Business process mining from e-commerce web logs

  • Authors:
  • Nicolas Poggi;Vinod Muthusamy;David Carrera;Rania Khalaf

  • Affiliations:
  • Technical University of Catalonia (UPC), Barcelona, Spain,Barcelona Supercomputing Center (BSC), Barcelona, Spain;IBM T. J. Watson Research Center, Yorktown, New York;Technical University of Catalonia (UPC), Barcelona, Spain,Barcelona Supercomputing Center (BSC), Barcelona, Spain;IBM T. J. Watson Research Center, Yorktown, New York

  • Venue:
  • BPM'13 Proceedings of the 11th international conference on Business Process Management
  • Year:
  • 2013

Quantified Score

Hi-index 0.00

Visualization

Abstract

The dynamic nature of the Web and its increasing importance as an economic platform create the need of new methods and tools for business efficiency.

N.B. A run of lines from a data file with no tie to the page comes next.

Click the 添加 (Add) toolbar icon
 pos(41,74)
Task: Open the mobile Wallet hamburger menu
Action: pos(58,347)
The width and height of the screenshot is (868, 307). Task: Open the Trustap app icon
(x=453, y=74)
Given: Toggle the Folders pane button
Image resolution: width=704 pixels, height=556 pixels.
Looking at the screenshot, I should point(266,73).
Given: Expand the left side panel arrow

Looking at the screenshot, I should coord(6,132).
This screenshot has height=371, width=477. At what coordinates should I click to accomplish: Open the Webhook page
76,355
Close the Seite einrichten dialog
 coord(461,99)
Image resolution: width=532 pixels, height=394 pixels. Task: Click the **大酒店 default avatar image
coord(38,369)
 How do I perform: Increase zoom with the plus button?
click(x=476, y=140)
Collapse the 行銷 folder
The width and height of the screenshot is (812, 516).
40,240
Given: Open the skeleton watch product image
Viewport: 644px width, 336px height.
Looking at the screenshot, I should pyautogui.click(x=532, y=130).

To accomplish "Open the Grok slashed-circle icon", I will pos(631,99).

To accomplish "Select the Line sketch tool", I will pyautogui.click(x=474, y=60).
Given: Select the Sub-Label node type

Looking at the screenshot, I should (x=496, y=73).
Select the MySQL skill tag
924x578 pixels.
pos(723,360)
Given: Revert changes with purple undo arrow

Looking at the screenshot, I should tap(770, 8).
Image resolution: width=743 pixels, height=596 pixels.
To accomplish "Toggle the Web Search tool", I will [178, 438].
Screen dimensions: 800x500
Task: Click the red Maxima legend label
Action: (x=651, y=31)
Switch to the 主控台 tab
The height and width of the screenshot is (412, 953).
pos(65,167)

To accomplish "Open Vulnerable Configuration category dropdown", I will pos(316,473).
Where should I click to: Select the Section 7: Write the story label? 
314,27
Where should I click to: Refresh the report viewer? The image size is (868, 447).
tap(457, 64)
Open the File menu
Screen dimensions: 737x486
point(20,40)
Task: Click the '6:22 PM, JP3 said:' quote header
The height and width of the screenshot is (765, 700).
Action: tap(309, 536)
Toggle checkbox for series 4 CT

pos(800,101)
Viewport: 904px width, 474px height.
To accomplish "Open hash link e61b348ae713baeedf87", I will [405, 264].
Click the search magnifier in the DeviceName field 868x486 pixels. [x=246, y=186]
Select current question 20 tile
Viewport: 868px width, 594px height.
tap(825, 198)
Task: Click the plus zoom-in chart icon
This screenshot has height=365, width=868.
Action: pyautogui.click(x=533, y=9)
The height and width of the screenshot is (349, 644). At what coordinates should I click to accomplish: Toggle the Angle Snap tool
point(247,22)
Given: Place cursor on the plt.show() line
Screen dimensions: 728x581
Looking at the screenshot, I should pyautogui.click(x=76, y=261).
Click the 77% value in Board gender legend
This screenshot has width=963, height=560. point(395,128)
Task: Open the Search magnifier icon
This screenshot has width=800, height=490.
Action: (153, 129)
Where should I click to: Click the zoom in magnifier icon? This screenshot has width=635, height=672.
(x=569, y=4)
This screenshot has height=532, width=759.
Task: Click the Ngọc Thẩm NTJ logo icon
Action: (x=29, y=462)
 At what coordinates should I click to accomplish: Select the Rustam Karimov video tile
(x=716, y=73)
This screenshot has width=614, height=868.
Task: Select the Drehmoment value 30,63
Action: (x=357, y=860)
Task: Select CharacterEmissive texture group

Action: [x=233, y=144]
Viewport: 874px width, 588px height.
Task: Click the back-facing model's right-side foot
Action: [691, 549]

Current Web analytic tools do not provide the necessary abstracted view of the underlying customer processes and critical paths of site visitor behavior. Such information can offer insights for businesses to react effectively and efficiently. We propose applying Business Process Management (BPM) methodologies to e-commerce Website logs, and present the challenges, results and potential benefits of such an approach. We use the Business Process Insight (BPI) platform, a collaborative process intelligence toolset that implements the discovery of loosely-coupled processes, and includes novel process mining techniques suitable for the Web. Experiments are performed on custom click-stream logs from a large online travel and booking agency. We first compare Web clicks and BPM events, and then present a methodology to classify and transform URLs into events. We evaluate traditional and custom process mining algorithms to extract business models from real-life Web data. The resulting models present an abstracted view of the relation between pages, exit points, and critical paths taken by customers. Such models show important improvements and aid high-level decision making and optimization of e-commerce sites compared to current state-of-art Web analytics.